Com a tua mão na minha percorremos juntos as páginas da Rotas & Destinos, à procura da nossa viagem para as férias daquele verão. Tanta escolha disponível, o limite eram todos os cantos do mundo.

O rumo seria o sul de Espanha, decidimos, reservando algumas paragens para o improviso.

Durante quatro dias memoráveis, fotografámos algumas paisagens verdejantes, apesar de fazer já calor abrasador, ainda em Portugal, mas com um pé quase no país vizinho - há uma linha invisível que faz de fronteira mas que não separa a natureza, que não é de nenhum mas de todos.

Sem guias no bolso mas com a revista R&D sempre na mochila, para comprovar, ao vivo, que os locais eram tão belos como ela nos costuma mostrar, deslumbrá.mo-nos com a imensidão das praias de Matalascañas. Um pôr-de-sol mágico encamtou ainda mais a nossamemrória.

O parque natural de Doñana, mesmo ali ao lado, fez-nos sentir muito mais pequenos no meio de tamanha riqueza natural, relembrando que os paraísos não se encontram só em ilhas longínquas e quase inacessíveis para grande parte de nós.

Respirámos fundo antes de nos despedirmos daquela paisagem e num instante (sim, às vezes há horas que parecem instantes) entrámos num hotel pacato e típico do sul ibérico. A beira da piscina soube bem para apanhar uns banhos de sol e retemperar o espírito. Como a água, embora com uma luminosidade e cor convidativos, estava ainda fria, banhámo-nos na piscina interior, na qual os rais de sol se reflectiam, criando um ambiente único.

O último daqueles (poucos!) dias em que escapámos do quotidiano, iria uma vez mais surpreender-nos, pela positiva.
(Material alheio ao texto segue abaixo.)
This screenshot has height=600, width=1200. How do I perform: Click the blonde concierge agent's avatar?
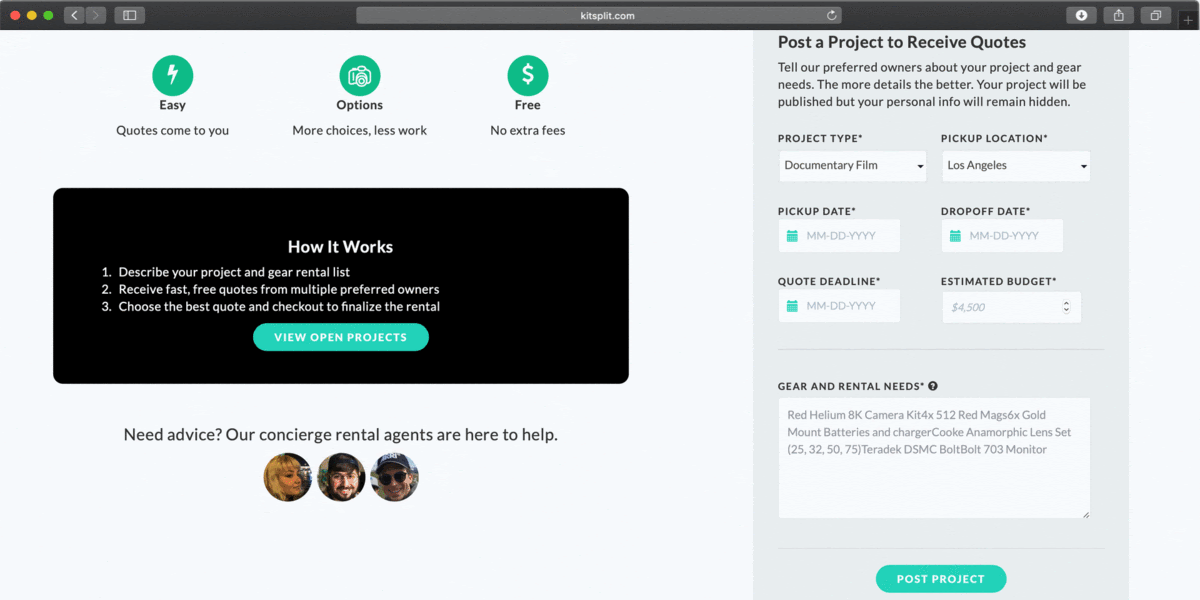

Longe já da costa Andaluza, aventurámo-nos por um interioi ainda desconhecido (por nós) até El Rocio, um sítio cujas estradas são de terra batida, as casas tê pátios interiores e à porta o lugar para prender os cavalos: como se de um western se tratasse.

A igreja da Virgem d'El Rocio (padroeira da comunidade cigana) acolhe-nos ainda ao longe, avistando-se a poucos quilómetros de distância do sítio onde nos recebe. Vendedores de morangos convidam a provar estes frutos que compramos para nos deliciar o apetite.

E a fome por outra viagem assim aumenta, enquanto regressamos a casa, agradecendo, cada um para consigo, alguns dos conselhos preciosos que a nossa revista de viagem já nos habituou a seguir.